A veces lloraba sin despertarse.
Cada vez que su respiración se alteraba por una pesadilla, Theo hablaba en voz baja.
Promesas simples.
Seguridad.
Presencia.
Nada que ella pudiera procesar del todo.
Pero suficiente para que su pulso se calmara.
Pasaron las horas.
La oscuridad se volvió gris detrás de las persianas.
Rose despertó con la luz pálida del amanecer.
Giró la cabeza con cuidado y lo encontró aún allí.
— Se quedó —susurró.
— Dije que lo haría.
— La mayoría de las personas no lo dicen en serio.
— Yo no soy la mayoría.
Rose casi sonrió, pero el gesto le dolió.
— Puedo notarlo.
El teléfono de Theo vibró.
Leyó el mensaje y algo de tensión abandonó sus hombros.
— Samuel confesó. Todo. El robo, la agresión, las mentiras. Está bajo custodia.
Rose absorbió la información en silencio.
— ¿Lo lastimó por lo que me hizo?
— No.
— ¿Por qué no?
— Porque lastimarlo no la sanaría a usted.
Theo se levantó.
— La venganza satisface unos sesenta segundos. Después quedan las mismas cicatrices y un peso nuevo. Yo no quería darle ninguno de los dos.

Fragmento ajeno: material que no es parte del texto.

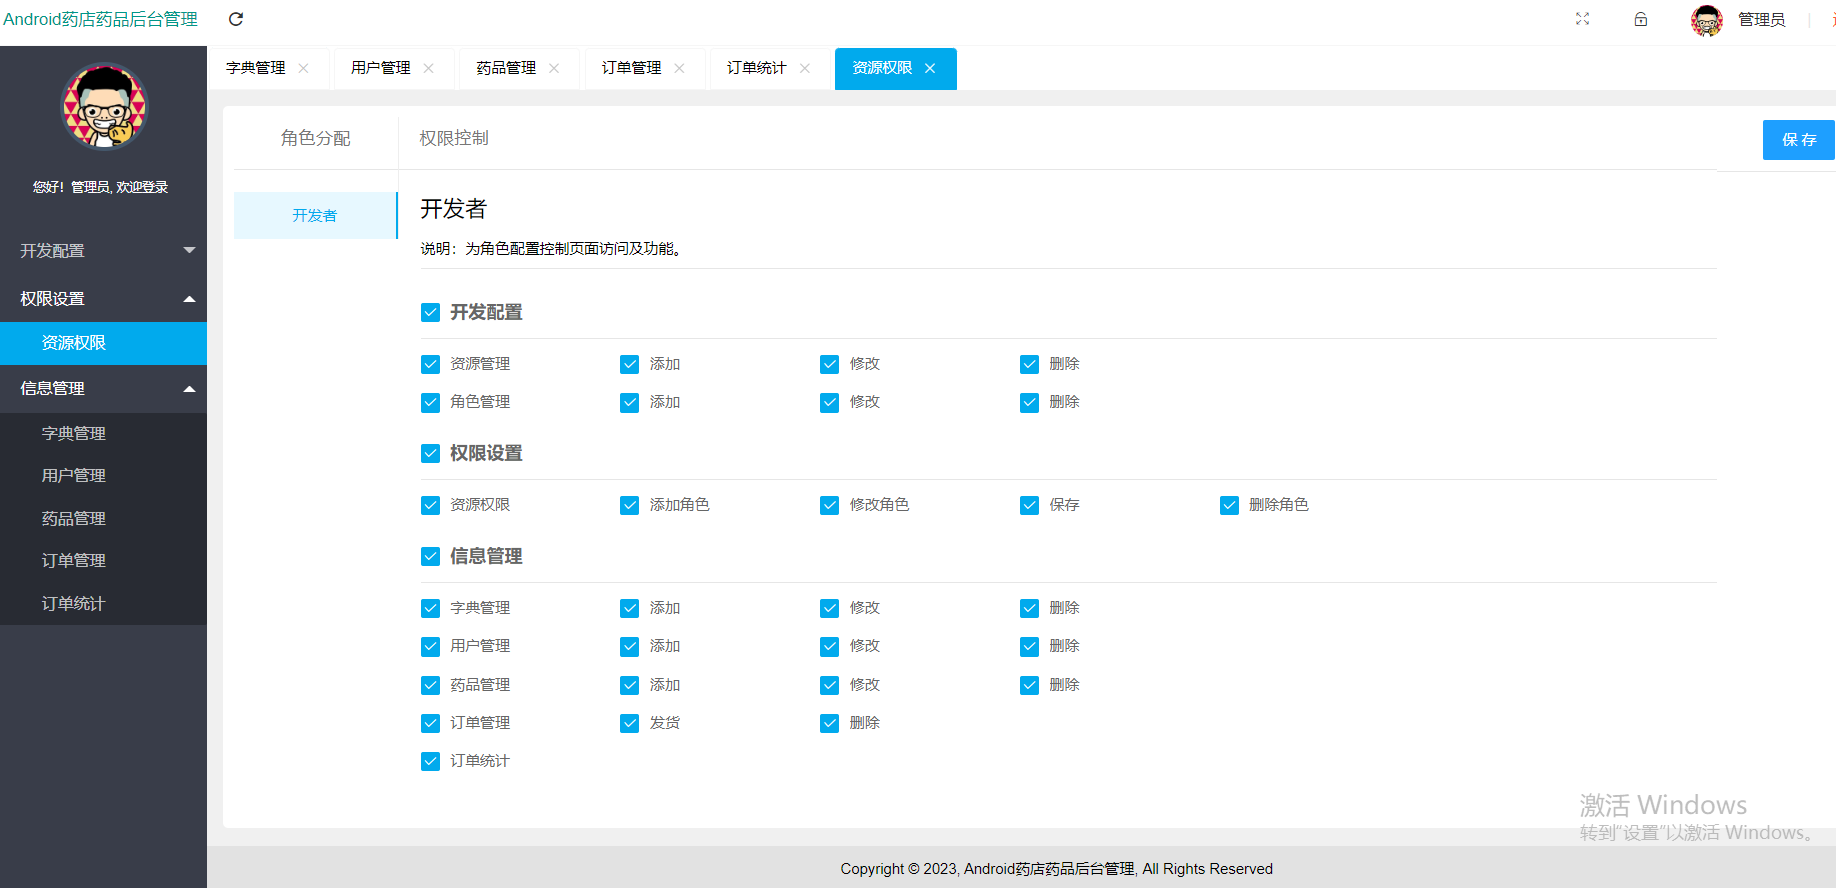Switch to the 用户管理 tab
Image resolution: width=1836 pixels, height=888 pixels.
(x=381, y=68)
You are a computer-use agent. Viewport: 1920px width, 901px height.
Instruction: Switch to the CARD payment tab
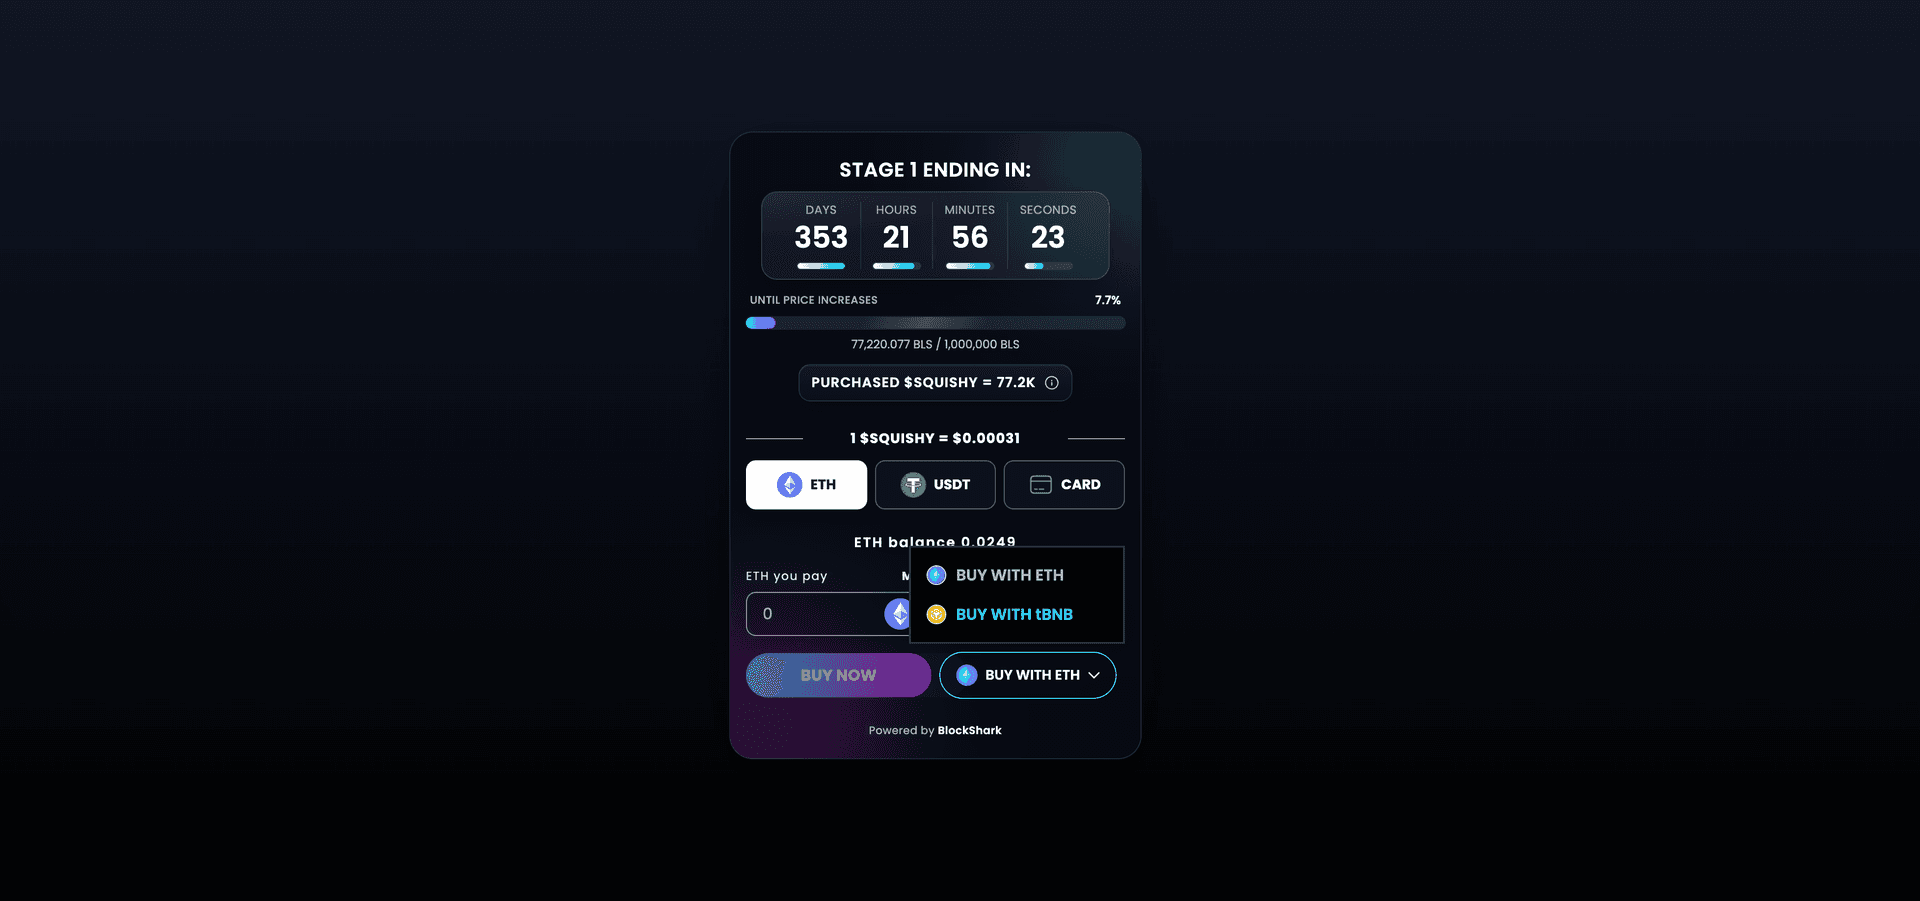[1064, 485]
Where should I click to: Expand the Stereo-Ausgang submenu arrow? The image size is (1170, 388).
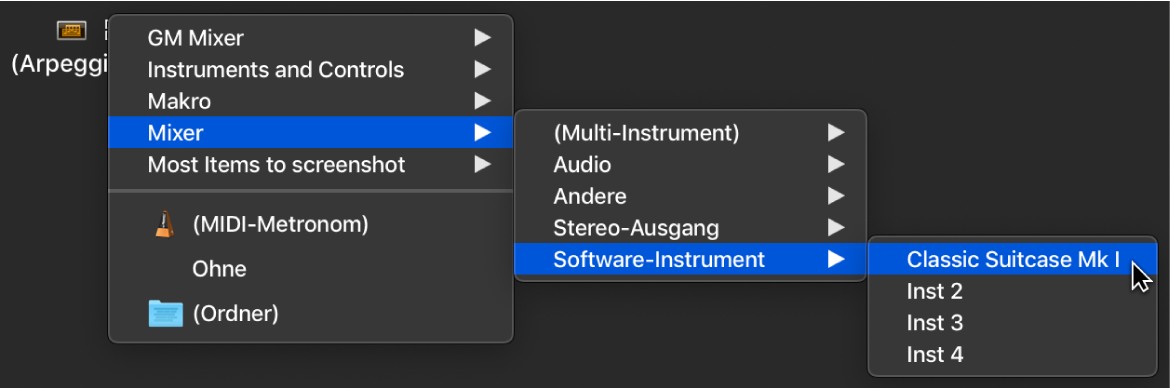click(836, 228)

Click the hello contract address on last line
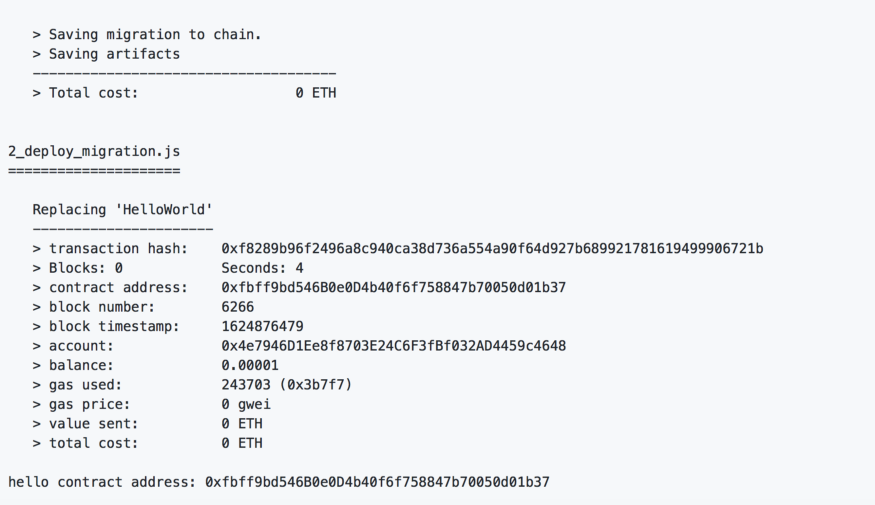coord(377,482)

Rose lo miró como si hablara un idioma extraño.
— No lo entiendo.
— No tiene que hacerlo. Solo tiene que confiar en que cuando digo que está a salvo, lo digo en serio.
— Lo hago.
Las palabras sorprendieron a ambos.
Rose parecía tan confundida por su propia certeza como Theo al escucharla.
Él inclinó la cabeza.
— Entonces descanse. Sane. Reconstruya. Cuando pueda salir de aquí, tendrá recursos. Apartamento. Seguridad. Todo lo necesario para empezar sin miedo.
— ¿Por qué haría eso?
— Porque merecía protección antes. Y merece apoyo ahora.
Caminó hacia la puerta.
— Y porque le fallé una vez. No volveré a hacerlo.
— Theo.
Su voz lo detuvo en el umbral.
— ¿Volveré a verlo?
Él la miró desde la puerta.
— Probablemente no. Mi mundo y el suyo no deberían cruzarse más de lo que ya lo hicieron. Pero sabrá que estoy observando. Si el peligro viene, alguien lo detendrá antes de que llegue a usted.
Rose tragó saliva.
— Esa es una forma muy solitaria de proteger a alguien.
Theo bajó la mirada.
— Sí. Lo es.
Y se fue.
La puerta se cerró suavemente, dejando a Rose Morgan con sus heridas, sus monitores y el extraño consuelo de saber que un hombre peligroso había decidido que valía la pena salvarla.